This proposition is in general not true. One can show that it is true in the case $n=2$ and $m=2$. Here, I exhibit a counter example when $n=3$ and $m=2$.
A brief comment. We can rephrase the question in words: does a Nash equilibrium that is "more random" ($e'$ versus $e$) is less efficient? Intuitively, as more mixed strategies are played, the realized outcome is more random and it can be very inefficient due to a lack of coordination between agents. When agents play pure strategies, we can think that we reduce the coordination problem given that we consider Nash equilibria. This intuition does not hold if the proposition is false, as I will show when $n=3$ and $m=2$.
Denote $A$ and $B$ the two possible actions. The delay functions are defined as follows:
$d_A(1)=5$, $d_A(2)=7$, $d_A(3)=10$ and $d_B(1)=1$, $d_B(2)=6$, $d_B(3)=7$.
It means that when $x$ agents play $A$ (resp. $B$), they receive the payoff $-d_A(x)$ (resp. $-d_B(x)$). This is a (symmetric) congestion game as long as the delay functions are increasing.
Define $e$ as the equilibrium when 1 agent plays $A$ and 2 agents play $B$. Define $e'$ as the equilibrium when 1 agent always plays $B$, and the 2 others plays $A$ with probability $\mu=2/3$ and $B$ with probability $1-\mu=1/3$. It satisfies the property $sup(e) \subseteq sup(e')$.
First, we show that $e$ is a Nash equilibrium. The agent who plays $A$ is maximizing her payoff given the two other players' strategy when choosing $A$ is better than choosing $B$, $d_A(1)<d_B(3)$ (i.e. $5<7$). Both agents who play $B$ are playing optimally if $d_B(2)<d_A(2)$ (i.e. $6<7$). $e$ is thus a Nash equilibrium and its social cost is $d_A(1)+2d_B(2)=17=\frac{153}{9}$.
Second, we show that $e'$ is a Nash equilibrium. On one hand, the agent who plays $B$ is maximizing her payoff when the two others play mixed strategy if she is better off playing $B$ than $A$,
$$(1-\mu)^2d_B(3)+2\mu(1-\mu)d_B(2)+\mu^2d_B(1)<(1-\mu)^2d_A(1)+2\mu(1-\mu)d_A(2)+\mu^2d_A(3)$$
i.e. $\frac{1}{9}5+\frac{4}{9}7+\frac{4}{9}10<\frac{1}{9}7+\frac{4}{9}6+\frac{4}{9}1$, which is true.

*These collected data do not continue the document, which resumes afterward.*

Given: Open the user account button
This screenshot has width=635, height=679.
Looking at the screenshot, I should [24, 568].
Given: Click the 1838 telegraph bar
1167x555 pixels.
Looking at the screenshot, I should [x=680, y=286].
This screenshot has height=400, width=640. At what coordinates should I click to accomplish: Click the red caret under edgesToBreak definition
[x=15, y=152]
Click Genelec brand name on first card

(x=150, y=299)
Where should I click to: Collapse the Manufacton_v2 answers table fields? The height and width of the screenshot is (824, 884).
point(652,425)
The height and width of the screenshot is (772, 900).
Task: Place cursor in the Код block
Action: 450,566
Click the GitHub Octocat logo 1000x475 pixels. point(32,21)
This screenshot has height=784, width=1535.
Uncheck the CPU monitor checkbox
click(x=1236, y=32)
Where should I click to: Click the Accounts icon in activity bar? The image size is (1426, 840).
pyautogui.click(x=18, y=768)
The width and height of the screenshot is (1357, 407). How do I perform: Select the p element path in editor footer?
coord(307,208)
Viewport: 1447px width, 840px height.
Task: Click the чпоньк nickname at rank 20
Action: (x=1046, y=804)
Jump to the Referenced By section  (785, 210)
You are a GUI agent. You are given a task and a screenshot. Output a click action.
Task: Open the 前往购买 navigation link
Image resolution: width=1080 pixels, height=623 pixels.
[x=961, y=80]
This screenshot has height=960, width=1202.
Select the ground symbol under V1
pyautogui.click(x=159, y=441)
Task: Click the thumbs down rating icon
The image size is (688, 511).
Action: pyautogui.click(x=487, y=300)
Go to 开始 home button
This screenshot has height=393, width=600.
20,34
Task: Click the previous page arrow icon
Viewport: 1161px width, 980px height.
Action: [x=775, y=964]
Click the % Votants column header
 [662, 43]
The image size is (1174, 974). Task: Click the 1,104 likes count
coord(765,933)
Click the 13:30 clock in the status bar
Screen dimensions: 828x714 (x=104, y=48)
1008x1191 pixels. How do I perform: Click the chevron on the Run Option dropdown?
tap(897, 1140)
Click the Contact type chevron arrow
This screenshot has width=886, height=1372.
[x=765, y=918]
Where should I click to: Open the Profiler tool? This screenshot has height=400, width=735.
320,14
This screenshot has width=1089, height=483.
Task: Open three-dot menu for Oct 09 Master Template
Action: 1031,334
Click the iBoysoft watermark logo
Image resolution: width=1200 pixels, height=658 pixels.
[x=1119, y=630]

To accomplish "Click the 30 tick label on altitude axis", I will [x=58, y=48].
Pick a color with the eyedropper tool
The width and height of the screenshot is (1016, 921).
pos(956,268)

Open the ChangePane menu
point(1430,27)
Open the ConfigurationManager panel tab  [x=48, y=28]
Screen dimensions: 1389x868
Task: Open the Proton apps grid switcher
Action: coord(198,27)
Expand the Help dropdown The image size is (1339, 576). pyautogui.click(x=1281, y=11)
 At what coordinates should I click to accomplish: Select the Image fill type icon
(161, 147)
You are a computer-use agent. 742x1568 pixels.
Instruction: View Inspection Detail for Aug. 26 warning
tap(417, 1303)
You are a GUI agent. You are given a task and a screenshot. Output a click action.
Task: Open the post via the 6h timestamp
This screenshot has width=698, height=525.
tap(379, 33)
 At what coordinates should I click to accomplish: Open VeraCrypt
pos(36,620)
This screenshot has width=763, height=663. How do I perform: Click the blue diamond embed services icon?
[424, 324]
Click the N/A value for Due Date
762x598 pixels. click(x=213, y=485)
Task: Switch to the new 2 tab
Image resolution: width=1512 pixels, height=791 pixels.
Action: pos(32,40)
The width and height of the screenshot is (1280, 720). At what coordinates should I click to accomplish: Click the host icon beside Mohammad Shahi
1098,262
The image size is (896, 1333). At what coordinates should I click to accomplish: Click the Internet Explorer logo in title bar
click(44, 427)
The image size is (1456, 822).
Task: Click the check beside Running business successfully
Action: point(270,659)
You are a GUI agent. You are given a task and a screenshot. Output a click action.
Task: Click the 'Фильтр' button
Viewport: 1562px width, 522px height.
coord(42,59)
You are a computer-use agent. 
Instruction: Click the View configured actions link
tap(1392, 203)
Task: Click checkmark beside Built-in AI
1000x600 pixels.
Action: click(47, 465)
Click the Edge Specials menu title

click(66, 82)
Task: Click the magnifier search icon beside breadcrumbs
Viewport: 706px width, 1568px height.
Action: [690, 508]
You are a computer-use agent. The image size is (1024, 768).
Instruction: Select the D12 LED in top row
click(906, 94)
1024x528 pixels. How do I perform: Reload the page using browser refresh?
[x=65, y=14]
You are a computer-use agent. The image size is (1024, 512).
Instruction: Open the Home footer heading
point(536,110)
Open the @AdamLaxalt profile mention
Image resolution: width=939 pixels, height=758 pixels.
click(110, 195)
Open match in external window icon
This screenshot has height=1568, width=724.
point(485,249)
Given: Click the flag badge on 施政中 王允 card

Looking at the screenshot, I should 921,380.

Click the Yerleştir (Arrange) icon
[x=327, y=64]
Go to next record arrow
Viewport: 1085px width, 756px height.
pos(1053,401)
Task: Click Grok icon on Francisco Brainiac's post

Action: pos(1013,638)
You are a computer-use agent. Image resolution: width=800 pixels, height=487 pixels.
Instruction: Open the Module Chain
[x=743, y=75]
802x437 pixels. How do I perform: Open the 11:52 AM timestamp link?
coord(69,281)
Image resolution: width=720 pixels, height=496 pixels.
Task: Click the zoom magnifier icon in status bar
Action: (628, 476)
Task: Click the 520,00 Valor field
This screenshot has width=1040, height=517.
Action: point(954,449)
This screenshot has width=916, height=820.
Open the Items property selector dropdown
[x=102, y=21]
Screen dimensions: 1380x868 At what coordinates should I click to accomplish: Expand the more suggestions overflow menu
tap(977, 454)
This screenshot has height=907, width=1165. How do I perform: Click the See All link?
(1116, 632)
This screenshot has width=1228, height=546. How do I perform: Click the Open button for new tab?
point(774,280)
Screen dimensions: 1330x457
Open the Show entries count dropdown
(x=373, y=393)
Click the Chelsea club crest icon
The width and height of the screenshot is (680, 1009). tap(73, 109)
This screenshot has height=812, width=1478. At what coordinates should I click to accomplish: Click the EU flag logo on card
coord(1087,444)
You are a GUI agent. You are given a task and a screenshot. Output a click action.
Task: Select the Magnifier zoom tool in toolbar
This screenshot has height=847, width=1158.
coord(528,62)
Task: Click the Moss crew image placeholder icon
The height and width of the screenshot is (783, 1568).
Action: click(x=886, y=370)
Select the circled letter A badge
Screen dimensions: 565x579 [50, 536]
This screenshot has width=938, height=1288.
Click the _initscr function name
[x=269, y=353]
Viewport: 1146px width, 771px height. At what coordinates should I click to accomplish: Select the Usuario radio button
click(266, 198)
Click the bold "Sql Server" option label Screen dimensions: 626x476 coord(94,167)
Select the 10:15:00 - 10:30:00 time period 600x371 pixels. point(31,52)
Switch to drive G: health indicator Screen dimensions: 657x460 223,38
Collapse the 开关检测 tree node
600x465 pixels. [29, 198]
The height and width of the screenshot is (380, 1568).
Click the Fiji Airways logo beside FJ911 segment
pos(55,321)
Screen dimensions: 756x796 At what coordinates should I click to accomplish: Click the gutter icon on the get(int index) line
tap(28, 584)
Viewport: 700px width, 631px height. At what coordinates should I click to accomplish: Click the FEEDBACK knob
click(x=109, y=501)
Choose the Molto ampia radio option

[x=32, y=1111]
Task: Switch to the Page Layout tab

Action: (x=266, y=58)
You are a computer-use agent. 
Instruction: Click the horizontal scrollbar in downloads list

On the other hand, each one of the agents playing the mixed strategy is indifferent between choosing $A$ or $B$ if
$$\mu d_A(2)+(1-\mu)d_A(1)=\mu d_B(2)+(1-\mu)d_B(3)$$
i.e. $\frac{19}{3}=\frac{19}{3}$.
$e'$ is then a Nash equilibrium and its social cost is
$$(1-\mu)^2 [3d_B(3)]+2\mu(1-\mu)[d_A(1)+2d_B(2)]+\mu^2[2d_A(2)+d_B(1)]$$
which is equal to $\frac{1}{9}21+\frac{4}{9}17+\frac{4}{9}15=\frac{149}{9}$.
Finally, we have shown that $sup(e) \subseteq sup(e')$ but $SC(e) > SC(e')$. The mixed-strategy Nash equilibrium results in a lower social cost than the pure-strategy one.